(Data on locating visible targets)
________________________

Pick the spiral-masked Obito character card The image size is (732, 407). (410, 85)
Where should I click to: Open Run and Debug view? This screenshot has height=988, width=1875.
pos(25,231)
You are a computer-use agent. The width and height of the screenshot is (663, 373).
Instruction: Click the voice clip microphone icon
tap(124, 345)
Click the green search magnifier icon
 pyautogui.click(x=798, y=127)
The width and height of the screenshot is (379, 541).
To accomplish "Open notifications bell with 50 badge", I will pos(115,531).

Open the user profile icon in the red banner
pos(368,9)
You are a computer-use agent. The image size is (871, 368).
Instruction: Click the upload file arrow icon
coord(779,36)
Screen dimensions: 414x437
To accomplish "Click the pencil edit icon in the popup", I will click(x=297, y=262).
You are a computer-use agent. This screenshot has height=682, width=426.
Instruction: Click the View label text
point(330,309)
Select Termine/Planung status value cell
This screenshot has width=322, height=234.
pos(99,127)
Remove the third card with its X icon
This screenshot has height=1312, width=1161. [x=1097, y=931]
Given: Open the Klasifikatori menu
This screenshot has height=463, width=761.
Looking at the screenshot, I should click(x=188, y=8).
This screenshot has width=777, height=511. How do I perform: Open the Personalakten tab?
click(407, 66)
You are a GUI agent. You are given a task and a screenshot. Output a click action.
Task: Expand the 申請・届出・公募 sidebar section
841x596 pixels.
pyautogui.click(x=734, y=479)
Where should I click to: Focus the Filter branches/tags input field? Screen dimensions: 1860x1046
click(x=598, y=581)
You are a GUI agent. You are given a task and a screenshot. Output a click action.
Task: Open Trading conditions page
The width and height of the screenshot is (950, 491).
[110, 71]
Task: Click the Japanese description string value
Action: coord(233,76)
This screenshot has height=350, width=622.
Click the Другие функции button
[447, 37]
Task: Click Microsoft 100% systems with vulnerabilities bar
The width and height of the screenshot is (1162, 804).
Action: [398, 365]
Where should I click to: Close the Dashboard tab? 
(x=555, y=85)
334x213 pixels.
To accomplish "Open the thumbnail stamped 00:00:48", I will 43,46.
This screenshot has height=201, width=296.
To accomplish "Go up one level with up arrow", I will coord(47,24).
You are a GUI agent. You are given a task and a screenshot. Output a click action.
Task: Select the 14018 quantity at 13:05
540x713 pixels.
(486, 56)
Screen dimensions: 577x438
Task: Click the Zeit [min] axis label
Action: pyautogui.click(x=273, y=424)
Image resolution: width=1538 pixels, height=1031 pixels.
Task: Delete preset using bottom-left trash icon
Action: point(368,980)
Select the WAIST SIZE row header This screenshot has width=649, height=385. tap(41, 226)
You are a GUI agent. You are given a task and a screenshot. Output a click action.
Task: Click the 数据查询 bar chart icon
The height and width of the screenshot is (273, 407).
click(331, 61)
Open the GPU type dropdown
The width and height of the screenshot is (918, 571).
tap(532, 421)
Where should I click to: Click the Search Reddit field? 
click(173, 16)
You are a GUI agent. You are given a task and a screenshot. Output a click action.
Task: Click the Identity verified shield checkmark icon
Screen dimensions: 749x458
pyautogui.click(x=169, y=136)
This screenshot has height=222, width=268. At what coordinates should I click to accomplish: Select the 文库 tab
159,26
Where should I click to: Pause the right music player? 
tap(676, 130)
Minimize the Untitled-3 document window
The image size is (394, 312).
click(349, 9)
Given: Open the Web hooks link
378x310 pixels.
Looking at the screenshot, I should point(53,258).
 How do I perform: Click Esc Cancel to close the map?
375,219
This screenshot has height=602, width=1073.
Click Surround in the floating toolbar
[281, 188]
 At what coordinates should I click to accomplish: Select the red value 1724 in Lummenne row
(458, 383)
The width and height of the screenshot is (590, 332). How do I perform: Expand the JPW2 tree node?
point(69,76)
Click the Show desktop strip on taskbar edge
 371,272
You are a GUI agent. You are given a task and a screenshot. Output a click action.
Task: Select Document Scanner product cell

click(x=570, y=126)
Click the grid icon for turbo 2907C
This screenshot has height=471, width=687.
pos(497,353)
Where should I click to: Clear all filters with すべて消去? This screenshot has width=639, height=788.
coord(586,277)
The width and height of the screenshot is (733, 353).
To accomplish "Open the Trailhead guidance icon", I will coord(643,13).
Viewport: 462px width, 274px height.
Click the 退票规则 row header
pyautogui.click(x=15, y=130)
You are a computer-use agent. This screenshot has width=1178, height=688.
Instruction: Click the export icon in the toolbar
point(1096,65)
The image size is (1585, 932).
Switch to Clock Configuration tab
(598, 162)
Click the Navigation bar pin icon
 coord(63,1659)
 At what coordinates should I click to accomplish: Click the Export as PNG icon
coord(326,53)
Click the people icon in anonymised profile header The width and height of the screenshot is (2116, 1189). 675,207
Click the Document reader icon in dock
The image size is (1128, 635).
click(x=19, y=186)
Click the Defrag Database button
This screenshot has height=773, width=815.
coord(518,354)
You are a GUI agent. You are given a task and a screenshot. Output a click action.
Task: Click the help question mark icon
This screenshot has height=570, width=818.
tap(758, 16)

________________________

Directions - Give every line of these rows as a JSON list of strings, one string per line, leaving out blank lines.

Result for this task -
[
  "Pick the spiral-masked Obito character card The image size is (732, 407). (410, 85)",
  "Where should I click to: Open Run and Debug view? This screenshot has height=988, width=1875.",
  "pos(25,231)",
  "You are a computer-use agent. The width and height of the screenshot is (663, 373).",
  "Instruction: Click the voice clip microphone icon",
  "tap(124, 345)",
  "Click the green search magnifier icon",
  " pyautogui.click(x=798, y=127)",
  "The width and height of the screenshot is (379, 541).",
  "To accomplish \"Open notifications bell with 50 badge\", I will pos(115,531).",
  "Open the user profile icon in the red banner",
  "pos(368,9)",
  "You are a computer-use agent. The image size is (871, 368).",
  "Instruction: Click the upload file arrow icon",
  "coord(779,36)",
  "Screen dimensions: 414x437",
  "To accomplish \"Click the pencil edit icon in the popup\", I will click(x=297, y=262).",
  "You are a computer-use agent. This screenshot has height=682, width=426.",
  "Instruction: Click the View label text",
  "point(330,309)",
  "Select Termine/Planung status value cell",
  "This screenshot has width=322, height=234.",
  "pos(99,127)",
  "Remove the third card with its X icon",
  "This screenshot has height=1312, width=1161. [x=1097, y=931]",
  "Given: Open the Klasifikatori menu",
  "This screenshot has height=463, width=761.",
  "Looking at the screenshot, I should click(x=188, y=8).",
  "This screenshot has width=777, height=511. How do I perform: Open the Personalakten tab?",
  "click(407, 66)",
  "You are a GUI agent. You are given a task and a screenshot. Output a click action.",
  "Task: Expand the 申請・届出・公募 sidebar section",
  "841x596 pixels.",
  "pyautogui.click(x=734, y=479)",
  "Where should I click to: Focus the Filter branches/tags input field? Screen dimensions: 1860x1046",
  "click(x=598, y=581)",
  "You are a GUI agent. You are given a task and a screenshot. Output a click action.",
  "Task: Open Trading conditions page",
  "The width and height of the screenshot is (950, 491).",
  "[110, 71]",
  "Task: Click the Japanese description string value",
  "Action: coord(233,76)",
  "This screenshot has height=350, width=622.",
  "Click the Другие функции button",
  "[447, 37]",
  "Task: Click Microsoft 100% systems with vulnerabilities bar",
  "The width and height of the screenshot is (1162, 804).",
  "Action: [398, 365]",
  "Where should I click to: Close the Dashboard tab? ",
  "(x=555, y=85)",
  "334x213 pixels.",
  "To accomplish \"Open the thumbnail stamped 00:00:48\", I will 43,46.",
  "This screenshot has height=201, width=296.",
  "To accomplish \"Go up one level with up arrow\", I will coord(47,24).",
  "You are a GUI agent. You are given a task and a screenshot. Output a click action.",
  "Task: Select the 14018 quantity at 13:05",
  "540x713 pixels.",
  "(486, 56)",
  "Screen dimensions: 577x438",
  "Task: Click the Zeit [min] axis label",
  "Action: pyautogui.click(x=273, y=424)",
  "Image resolution: width=1538 pixels, height=1031 pixels.",
  "Task: Delete preset using bottom-left trash icon",
  "Action: point(368,980)",
  "Select the WAIST SIZE row header This screenshot has width=649, height=385. tap(41, 226)",
  "You are a GUI agent. You are given a task and a screenshot. Output a click action.",
  "Task: Click the 数据查询 bar chart icon",
  "The height and width of the screenshot is (273, 407).",
  "click(331, 61)",
  "Open the GPU type dropdown",
  "The width and height of the screenshot is (918, 571).",
  "tap(532, 421)",
  "Where should I click to: Click the Search Reddit field? ",
  "click(173, 16)",
  "You are a GUI agent. You are given a task and a screenshot. Output a click action.",
  "Task: Click the Identity verified shield checkmark icon",
  "Screen dimensions: 749x458",
  "pyautogui.click(x=169, y=136)",
  "This screenshot has height=222, width=268. At what coordinates should I click to accomplish: Select the 文库 tab",
  "159,26",
  "Where should I click to: Pause the right music player? ",
  "tap(676, 130)",
  "Minimize the Untitled-3 document window",
  "The image size is (394, 312).",
  "click(349, 9)",
  "Given: Open the Web hooks link",
  "378x310 pixels.",
  "Looking at the screenshot, I should point(53,258).",
  " How do I perform: Click Esc Cancel to close the map?",
  "375,219",
  "This screenshot has height=602, width=1073.",
  "Click Surround in the floating toolbar",
  "[281, 188]",
  " At what coordinates should I click to accomplish: Select the red value 1724 in Lummenne row",
  "(458, 383)",
  "The width and height of the screenshot is (590, 332). How do I perform: Expand the JPW2 tree node?",
  "point(69,76)",
  "Click the Show desktop strip on taskbar edge",
  " 371,272",
  "You are a GUI agent. You are given a task and a screenshot. Output a click action.",
  "Task: Select Document Scanner product cell",
  "click(x=570, y=126)",
  "Click the grid icon for turbo 2907C",
  "This screenshot has height=471, width=687.",
  "pos(497,353)",
  "Where should I click to: Clear all filters with すべて消去? This screenshot has width=639, height=788.",
  "coord(586,277)",
  "The width and height of the screenshot is (733, 353).",
  "To accomplish \"Open the Trailhead guidance icon\", I will coord(643,13).",
  "Viewport: 462px width, 274px height.",
  "Click the 退票规则 row header",
  "pyautogui.click(x=15, y=130)",
  "You are a computer-use agent. This screenshot has width=1178, height=688.",
  "Instruction: Click the export icon in the toolbar",
  "point(1096,65)",
  "The image size is (1585, 932).",
  "Switch to Clock Configuration tab",
  "(598, 162)",
  "Click the Navigation bar pin icon",
  " coord(63,1659)",
  " At what coordinates should I click to accomplish: Click the Export as PNG icon",
  "coord(326,53)",
  "Click the people icon in anonymised profile header The width and height of the screenshot is (2116, 1189). 675,207",
  "Click the Document reader icon in dock",
  "The image size is (1128, 635).",
  "click(x=19, y=186)",
  "Click the Defrag Database button",
  "This screenshot has height=773, width=815.",
  "coord(518,354)",
  "You are a GUI agent. You are given a task and a screenshot. Output a click action.",
  "Task: Click the help question mark icon",
  "This screenshot has height=570, width=818.",
  "tap(758, 16)"
]